Recopiez toutes les lignes ci-dessous à l'identique, sans en modifier un seul caractère.
□ □ □
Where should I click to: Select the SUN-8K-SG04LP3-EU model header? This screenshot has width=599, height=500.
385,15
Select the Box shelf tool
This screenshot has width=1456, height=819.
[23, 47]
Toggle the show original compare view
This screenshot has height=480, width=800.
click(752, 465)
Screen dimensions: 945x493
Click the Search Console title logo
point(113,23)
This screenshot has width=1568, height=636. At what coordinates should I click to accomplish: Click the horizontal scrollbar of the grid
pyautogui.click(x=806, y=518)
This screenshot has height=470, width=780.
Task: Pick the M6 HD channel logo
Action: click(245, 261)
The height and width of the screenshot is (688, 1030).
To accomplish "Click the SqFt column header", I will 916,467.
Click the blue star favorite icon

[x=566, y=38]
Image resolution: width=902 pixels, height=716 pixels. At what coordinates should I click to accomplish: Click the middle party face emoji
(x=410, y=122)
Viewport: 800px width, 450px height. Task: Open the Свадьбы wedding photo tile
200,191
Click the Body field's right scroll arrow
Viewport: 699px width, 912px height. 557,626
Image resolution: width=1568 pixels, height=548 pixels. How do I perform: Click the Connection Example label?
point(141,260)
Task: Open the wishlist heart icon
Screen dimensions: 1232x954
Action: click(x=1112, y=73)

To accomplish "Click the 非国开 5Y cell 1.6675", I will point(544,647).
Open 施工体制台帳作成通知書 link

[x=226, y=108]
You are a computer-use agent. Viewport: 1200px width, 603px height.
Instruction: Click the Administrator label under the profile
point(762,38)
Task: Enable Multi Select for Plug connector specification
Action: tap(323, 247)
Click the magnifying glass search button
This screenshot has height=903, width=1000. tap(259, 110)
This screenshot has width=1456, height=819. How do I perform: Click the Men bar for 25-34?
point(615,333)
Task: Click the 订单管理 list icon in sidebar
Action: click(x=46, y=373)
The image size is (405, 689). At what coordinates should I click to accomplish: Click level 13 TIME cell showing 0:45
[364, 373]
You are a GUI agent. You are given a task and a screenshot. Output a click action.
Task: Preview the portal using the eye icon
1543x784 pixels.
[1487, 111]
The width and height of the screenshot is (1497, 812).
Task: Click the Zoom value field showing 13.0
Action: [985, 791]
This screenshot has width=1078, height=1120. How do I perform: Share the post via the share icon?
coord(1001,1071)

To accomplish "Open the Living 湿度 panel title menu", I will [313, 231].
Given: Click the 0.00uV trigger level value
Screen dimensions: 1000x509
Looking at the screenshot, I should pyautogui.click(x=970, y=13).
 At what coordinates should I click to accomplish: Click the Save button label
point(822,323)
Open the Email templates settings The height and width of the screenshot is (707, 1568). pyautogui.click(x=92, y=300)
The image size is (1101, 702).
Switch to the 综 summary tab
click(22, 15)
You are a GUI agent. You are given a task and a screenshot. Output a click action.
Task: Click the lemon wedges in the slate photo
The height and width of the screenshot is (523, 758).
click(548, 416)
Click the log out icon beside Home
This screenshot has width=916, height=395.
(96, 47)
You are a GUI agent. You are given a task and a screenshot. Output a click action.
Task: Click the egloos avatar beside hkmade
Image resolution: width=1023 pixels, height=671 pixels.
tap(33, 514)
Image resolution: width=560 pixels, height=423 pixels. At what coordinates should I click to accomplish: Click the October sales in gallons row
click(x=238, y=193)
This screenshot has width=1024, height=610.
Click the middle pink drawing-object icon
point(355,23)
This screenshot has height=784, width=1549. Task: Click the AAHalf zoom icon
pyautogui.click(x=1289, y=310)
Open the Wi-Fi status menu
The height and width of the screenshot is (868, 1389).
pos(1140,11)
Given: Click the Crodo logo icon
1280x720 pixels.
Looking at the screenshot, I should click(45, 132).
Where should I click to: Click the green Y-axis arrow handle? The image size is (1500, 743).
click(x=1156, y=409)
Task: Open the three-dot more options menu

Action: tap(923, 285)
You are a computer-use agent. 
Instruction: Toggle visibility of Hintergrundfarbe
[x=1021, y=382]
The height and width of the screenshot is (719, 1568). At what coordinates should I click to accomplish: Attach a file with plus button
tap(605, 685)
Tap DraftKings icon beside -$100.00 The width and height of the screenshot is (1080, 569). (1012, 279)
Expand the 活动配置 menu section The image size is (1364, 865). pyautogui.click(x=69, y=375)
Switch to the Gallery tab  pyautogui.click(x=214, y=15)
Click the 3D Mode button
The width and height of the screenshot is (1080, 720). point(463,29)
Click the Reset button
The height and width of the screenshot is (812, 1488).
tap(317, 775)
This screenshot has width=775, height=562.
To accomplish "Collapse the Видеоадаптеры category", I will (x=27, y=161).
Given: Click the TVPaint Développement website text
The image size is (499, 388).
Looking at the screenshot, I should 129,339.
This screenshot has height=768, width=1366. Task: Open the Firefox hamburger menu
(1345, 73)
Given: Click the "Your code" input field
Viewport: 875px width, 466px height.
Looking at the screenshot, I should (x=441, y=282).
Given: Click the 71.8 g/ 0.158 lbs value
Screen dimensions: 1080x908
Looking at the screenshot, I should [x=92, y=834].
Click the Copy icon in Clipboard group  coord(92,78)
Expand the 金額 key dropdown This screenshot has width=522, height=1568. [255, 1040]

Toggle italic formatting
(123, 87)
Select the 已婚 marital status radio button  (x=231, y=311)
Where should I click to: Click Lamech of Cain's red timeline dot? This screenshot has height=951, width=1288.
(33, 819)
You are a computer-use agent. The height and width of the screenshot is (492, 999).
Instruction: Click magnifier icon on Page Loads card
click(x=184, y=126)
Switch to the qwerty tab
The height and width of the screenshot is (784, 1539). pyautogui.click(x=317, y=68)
□ □ □
__RÉSULTAT OBTENU__.
Where should I click to: Select the SUN-8K-SG04LP3-EU model header? This screenshot has width=599, height=500.
385,15
Select the Box shelf tool
This screenshot has width=1456, height=819.
[23, 47]
Toggle the show original compare view
This screenshot has height=480, width=800.
click(752, 465)
Screen dimensions: 945x493
Click the Search Console title logo
point(113,23)
This screenshot has width=1568, height=636. At what coordinates should I click to accomplish: Click the horizontal scrollbar of the grid
pyautogui.click(x=806, y=518)
This screenshot has height=470, width=780.
Task: Pick the M6 HD channel logo
Action: click(245, 261)
The height and width of the screenshot is (688, 1030).
To accomplish "Click the SqFt column header", I will 916,467.
Click the blue star favorite icon

[x=566, y=38]
Image resolution: width=902 pixels, height=716 pixels. At what coordinates should I click to accomplish: Click the middle party face emoji
(x=410, y=122)
Viewport: 800px width, 450px height. Task: Open the Свадьбы wedding photo tile
200,191
Click the Body field's right scroll arrow
Viewport: 699px width, 912px height. 557,626
Image resolution: width=1568 pixels, height=548 pixels. How do I perform: Click the Connection Example label?
point(141,260)
Task: Open the wishlist heart icon
Screen dimensions: 1232x954
Action: click(x=1112, y=73)

To accomplish "Click the 非国开 5Y cell 1.6675", I will point(544,647).
Open 施工体制台帳作成通知書 link

[x=226, y=108]
You are a computer-use agent. Viewport: 1200px width, 603px height.
Instruction: Click the Administrator label under the profile
point(762,38)
Task: Enable Multi Select for Plug connector specification
Action: tap(323, 247)
Click the magnifying glass search button
This screenshot has height=903, width=1000. tap(259, 110)
This screenshot has width=1456, height=819. How do I perform: Click the Men bar for 25-34?
point(615,333)
Task: Click the 订单管理 list icon in sidebar
Action: click(x=46, y=373)
The image size is (405, 689). At what coordinates should I click to accomplish: Click level 13 TIME cell showing 0:45
[364, 373]
You are a GUI agent. You are given a task and a screenshot. Output a click action.
Task: Preview the portal using the eye icon
1543x784 pixels.
[1487, 111]
The width and height of the screenshot is (1497, 812).
Task: Click the Zoom value field showing 13.0
Action: [985, 791]
This screenshot has width=1078, height=1120. How do I perform: Share the post via the share icon?
coord(1001,1071)

To accomplish "Open the Living 湿度 panel title menu", I will [313, 231].
Given: Click the 0.00uV trigger level value
Screen dimensions: 1000x509
Looking at the screenshot, I should pyautogui.click(x=970, y=13).
 At what coordinates should I click to accomplish: Click the Save button label
point(822,323)
Open the Email templates settings The height and width of the screenshot is (707, 1568). pyautogui.click(x=92, y=300)
The image size is (1101, 702).
Switch to the 综 summary tab
click(22, 15)
You are a GUI agent. You are given a task and a screenshot. Output a click action.
Task: Click the lemon wedges in the slate photo
The height and width of the screenshot is (523, 758).
click(548, 416)
Click the log out icon beside Home
This screenshot has width=916, height=395.
(96, 47)
You are a GUI agent. You are given a task and a screenshot. Output a click action.
Task: Click the egloos avatar beside hkmade
Image resolution: width=1023 pixels, height=671 pixels.
tap(33, 514)
Image resolution: width=560 pixels, height=423 pixels. At what coordinates should I click to accomplish: Click the October sales in gallons row
click(x=238, y=193)
This screenshot has width=1024, height=610.
Click the middle pink drawing-object icon
point(355,23)
This screenshot has height=784, width=1549. Task: Click the AAHalf zoom icon
pyautogui.click(x=1289, y=310)
Open the Wi-Fi status menu
The height and width of the screenshot is (868, 1389).
pos(1140,11)
Given: Click the Crodo logo icon
1280x720 pixels.
Looking at the screenshot, I should click(45, 132).
Where should I click to: Click the green Y-axis arrow handle? The image size is (1500, 743).
click(x=1156, y=409)
Task: Open the three-dot more options menu

Action: tap(923, 285)
You are a computer-use agent. 
Instruction: Toggle visibility of Hintergrundfarbe
[x=1021, y=382]
The height and width of the screenshot is (719, 1568). At what coordinates should I click to accomplish: Attach a file with plus button
tap(605, 685)
Tap DraftKings icon beside -$100.00 The width and height of the screenshot is (1080, 569). (1012, 279)
Expand the 活动配置 menu section The image size is (1364, 865). pyautogui.click(x=69, y=375)
Switch to the Gallery tab  pyautogui.click(x=214, y=15)
Click the 3D Mode button
The width and height of the screenshot is (1080, 720). point(463,29)
Click the Reset button
The height and width of the screenshot is (812, 1488).
tap(317, 775)
This screenshot has width=775, height=562.
To accomplish "Collapse the Видеоадаптеры category", I will (x=27, y=161).
Given: Click the TVPaint Développement website text
The image size is (499, 388).
Looking at the screenshot, I should 129,339.
This screenshot has height=768, width=1366. Task: Open the Firefox hamburger menu
(1345, 73)
Given: Click the "Your code" input field
Viewport: 875px width, 466px height.
Looking at the screenshot, I should (x=441, y=282).
Given: Click the 71.8 g/ 0.158 lbs value
Screen dimensions: 1080x908
Looking at the screenshot, I should [x=92, y=834].
Click the Copy icon in Clipboard group  coord(92,78)
Expand the 金額 key dropdown This screenshot has width=522, height=1568. [255, 1040]

Toggle italic formatting
(123, 87)
Select the 已婚 marital status radio button  (x=231, y=311)
Where should I click to: Click Lamech of Cain's red timeline dot? This screenshot has height=951, width=1288.
(33, 819)
You are a computer-use agent. The height and width of the screenshot is (492, 999).
Instruction: Click magnifier icon on Page Loads card
click(x=184, y=126)
Switch to the qwerty tab
The height and width of the screenshot is (784, 1539). pyautogui.click(x=317, y=68)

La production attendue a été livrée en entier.